## Instructions to follow
Please retype the material beneath this task exactly, starting with its first line and finishing with the line containing "Task: Expand the generate".

## Material for this task
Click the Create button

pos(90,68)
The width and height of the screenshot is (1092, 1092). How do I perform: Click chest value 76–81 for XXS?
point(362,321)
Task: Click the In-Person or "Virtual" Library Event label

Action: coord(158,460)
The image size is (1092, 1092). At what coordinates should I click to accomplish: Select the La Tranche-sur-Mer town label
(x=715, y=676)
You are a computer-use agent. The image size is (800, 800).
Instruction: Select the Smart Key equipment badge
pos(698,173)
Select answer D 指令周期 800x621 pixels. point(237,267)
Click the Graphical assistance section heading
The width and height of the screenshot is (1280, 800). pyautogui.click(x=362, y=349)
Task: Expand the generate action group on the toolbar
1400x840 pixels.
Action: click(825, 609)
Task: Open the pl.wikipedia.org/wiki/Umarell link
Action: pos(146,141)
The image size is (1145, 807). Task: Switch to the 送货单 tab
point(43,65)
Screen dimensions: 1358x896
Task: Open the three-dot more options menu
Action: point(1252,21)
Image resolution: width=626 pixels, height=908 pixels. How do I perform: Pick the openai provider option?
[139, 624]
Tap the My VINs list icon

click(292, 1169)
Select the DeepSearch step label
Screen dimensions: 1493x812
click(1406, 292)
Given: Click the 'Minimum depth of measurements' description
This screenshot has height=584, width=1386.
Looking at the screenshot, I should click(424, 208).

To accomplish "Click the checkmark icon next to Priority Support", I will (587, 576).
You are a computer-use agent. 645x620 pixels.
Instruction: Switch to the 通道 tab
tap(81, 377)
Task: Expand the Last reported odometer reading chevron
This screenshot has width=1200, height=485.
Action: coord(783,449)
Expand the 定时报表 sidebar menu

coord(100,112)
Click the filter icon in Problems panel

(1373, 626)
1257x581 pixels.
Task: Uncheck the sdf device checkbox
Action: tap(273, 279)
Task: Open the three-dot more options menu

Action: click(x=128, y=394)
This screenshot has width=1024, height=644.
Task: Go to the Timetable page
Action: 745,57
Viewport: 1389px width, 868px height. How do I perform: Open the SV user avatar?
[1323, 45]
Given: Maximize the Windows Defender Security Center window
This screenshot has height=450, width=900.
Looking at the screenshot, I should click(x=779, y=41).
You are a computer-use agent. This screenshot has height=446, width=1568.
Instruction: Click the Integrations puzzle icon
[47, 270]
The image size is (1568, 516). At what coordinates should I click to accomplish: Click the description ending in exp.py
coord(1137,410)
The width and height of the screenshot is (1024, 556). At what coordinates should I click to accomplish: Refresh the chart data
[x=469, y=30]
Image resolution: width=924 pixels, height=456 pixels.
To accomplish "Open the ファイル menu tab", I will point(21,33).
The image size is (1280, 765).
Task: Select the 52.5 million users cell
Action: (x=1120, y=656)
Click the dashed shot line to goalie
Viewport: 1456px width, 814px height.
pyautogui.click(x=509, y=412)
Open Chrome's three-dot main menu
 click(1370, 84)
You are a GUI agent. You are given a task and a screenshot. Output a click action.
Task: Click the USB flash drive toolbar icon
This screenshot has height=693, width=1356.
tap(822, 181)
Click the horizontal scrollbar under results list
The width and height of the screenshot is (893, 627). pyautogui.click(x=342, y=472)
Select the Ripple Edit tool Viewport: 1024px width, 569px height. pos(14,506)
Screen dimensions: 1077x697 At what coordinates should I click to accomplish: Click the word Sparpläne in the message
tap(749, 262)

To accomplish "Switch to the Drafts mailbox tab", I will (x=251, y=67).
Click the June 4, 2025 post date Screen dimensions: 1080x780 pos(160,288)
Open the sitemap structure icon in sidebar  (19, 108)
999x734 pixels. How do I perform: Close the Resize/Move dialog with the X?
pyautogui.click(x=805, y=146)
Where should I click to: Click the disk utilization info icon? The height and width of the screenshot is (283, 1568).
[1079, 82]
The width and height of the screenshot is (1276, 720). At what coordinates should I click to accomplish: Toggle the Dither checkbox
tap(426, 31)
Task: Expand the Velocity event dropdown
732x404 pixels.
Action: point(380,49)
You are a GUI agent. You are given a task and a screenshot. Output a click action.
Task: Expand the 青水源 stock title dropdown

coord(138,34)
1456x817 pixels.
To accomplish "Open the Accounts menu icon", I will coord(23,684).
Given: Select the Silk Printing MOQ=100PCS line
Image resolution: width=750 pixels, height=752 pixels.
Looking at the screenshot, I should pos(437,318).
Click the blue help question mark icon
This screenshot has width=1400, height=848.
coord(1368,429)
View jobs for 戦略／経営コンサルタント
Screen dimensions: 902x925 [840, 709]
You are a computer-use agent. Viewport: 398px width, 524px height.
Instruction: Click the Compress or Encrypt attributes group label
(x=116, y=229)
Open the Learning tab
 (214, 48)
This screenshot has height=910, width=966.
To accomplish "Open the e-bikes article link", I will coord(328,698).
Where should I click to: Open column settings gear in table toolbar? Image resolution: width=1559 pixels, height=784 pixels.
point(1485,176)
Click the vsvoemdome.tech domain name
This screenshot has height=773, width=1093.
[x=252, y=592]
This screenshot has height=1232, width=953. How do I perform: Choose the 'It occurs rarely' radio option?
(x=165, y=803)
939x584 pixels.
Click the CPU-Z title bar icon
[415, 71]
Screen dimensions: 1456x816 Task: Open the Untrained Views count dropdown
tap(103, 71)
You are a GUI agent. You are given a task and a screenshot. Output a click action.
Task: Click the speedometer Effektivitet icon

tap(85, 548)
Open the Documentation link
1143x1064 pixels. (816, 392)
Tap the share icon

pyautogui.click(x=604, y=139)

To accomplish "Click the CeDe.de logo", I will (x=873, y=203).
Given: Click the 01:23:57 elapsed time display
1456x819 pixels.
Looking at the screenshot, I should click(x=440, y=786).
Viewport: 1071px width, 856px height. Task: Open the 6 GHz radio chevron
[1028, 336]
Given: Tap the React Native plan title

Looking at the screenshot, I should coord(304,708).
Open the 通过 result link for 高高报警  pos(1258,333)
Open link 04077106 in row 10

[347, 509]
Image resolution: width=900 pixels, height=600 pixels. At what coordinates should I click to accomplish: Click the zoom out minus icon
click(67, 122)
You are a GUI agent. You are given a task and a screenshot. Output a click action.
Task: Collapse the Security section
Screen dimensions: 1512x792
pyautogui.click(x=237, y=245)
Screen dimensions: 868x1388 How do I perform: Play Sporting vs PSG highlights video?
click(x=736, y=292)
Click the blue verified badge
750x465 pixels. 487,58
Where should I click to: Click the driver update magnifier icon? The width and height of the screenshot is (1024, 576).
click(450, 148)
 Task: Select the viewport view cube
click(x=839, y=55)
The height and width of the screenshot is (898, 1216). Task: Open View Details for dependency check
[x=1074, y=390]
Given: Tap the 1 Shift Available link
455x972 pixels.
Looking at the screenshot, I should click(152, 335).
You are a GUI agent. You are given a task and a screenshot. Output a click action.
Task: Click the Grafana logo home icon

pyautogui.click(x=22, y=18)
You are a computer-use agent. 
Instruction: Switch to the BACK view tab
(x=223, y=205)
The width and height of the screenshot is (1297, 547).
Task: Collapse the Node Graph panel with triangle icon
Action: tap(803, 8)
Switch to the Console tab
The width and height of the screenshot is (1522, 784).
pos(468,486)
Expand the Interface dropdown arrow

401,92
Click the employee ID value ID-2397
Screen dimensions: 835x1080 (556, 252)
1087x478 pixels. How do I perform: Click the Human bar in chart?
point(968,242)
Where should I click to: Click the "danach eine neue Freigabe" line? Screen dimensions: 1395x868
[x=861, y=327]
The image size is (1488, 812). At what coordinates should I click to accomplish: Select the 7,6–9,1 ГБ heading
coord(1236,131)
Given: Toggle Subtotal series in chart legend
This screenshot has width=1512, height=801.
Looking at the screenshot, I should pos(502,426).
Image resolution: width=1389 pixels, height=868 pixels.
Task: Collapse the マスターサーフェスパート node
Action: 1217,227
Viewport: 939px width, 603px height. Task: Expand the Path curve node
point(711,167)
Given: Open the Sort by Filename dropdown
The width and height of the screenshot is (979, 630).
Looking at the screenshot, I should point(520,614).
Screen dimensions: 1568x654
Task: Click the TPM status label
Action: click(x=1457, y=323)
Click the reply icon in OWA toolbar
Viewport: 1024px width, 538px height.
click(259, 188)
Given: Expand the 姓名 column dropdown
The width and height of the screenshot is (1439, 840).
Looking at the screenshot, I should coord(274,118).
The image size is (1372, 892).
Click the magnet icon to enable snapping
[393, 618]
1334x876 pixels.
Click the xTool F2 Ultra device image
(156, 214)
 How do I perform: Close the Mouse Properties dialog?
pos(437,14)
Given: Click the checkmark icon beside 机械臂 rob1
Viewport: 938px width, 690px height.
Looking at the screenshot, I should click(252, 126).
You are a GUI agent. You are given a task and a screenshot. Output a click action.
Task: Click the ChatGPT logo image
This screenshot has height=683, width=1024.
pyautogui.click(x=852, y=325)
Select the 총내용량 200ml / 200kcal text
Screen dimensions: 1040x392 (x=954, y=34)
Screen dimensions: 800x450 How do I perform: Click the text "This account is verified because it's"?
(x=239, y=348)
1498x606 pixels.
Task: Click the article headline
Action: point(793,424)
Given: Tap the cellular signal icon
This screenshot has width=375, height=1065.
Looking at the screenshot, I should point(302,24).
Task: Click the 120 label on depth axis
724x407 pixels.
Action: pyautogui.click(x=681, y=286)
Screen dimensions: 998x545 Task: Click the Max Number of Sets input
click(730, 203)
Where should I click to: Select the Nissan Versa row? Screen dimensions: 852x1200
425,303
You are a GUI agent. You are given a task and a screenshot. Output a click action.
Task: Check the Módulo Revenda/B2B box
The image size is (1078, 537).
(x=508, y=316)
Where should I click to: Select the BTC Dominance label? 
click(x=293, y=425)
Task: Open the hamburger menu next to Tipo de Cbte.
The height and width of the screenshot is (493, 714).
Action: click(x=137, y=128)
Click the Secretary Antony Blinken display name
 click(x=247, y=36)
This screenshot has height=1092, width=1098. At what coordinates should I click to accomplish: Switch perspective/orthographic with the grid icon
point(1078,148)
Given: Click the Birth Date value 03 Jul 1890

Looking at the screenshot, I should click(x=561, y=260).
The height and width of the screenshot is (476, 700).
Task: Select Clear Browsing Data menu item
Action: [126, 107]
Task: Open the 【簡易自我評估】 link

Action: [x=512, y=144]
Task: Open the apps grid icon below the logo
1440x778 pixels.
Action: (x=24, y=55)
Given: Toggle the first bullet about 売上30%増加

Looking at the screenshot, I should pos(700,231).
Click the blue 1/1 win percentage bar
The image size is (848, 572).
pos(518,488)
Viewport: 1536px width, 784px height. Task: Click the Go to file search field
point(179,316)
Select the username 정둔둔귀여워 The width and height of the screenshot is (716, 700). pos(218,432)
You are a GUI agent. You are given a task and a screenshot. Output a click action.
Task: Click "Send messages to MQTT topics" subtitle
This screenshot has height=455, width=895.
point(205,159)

## Response to the task
Click the Create button

pos(90,68)
The width and height of the screenshot is (1092, 1092). How do I perform: Click chest value 76–81 for XXS?
point(362,321)
Task: Click the In-Person or "Virtual" Library Event label

Action: coord(158,460)
The image size is (1092, 1092). At what coordinates should I click to accomplish: Select the La Tranche-sur-Mer town label
(x=715, y=676)
You are a computer-use agent. The image size is (800, 800).
Instruction: Select the Smart Key equipment badge
pos(698,173)
Select answer D 指令周期 800x621 pixels. point(237,267)
Click the Graphical assistance section heading
The width and height of the screenshot is (1280, 800). pyautogui.click(x=362, y=349)
Task: Expand the generate action group on the toolbar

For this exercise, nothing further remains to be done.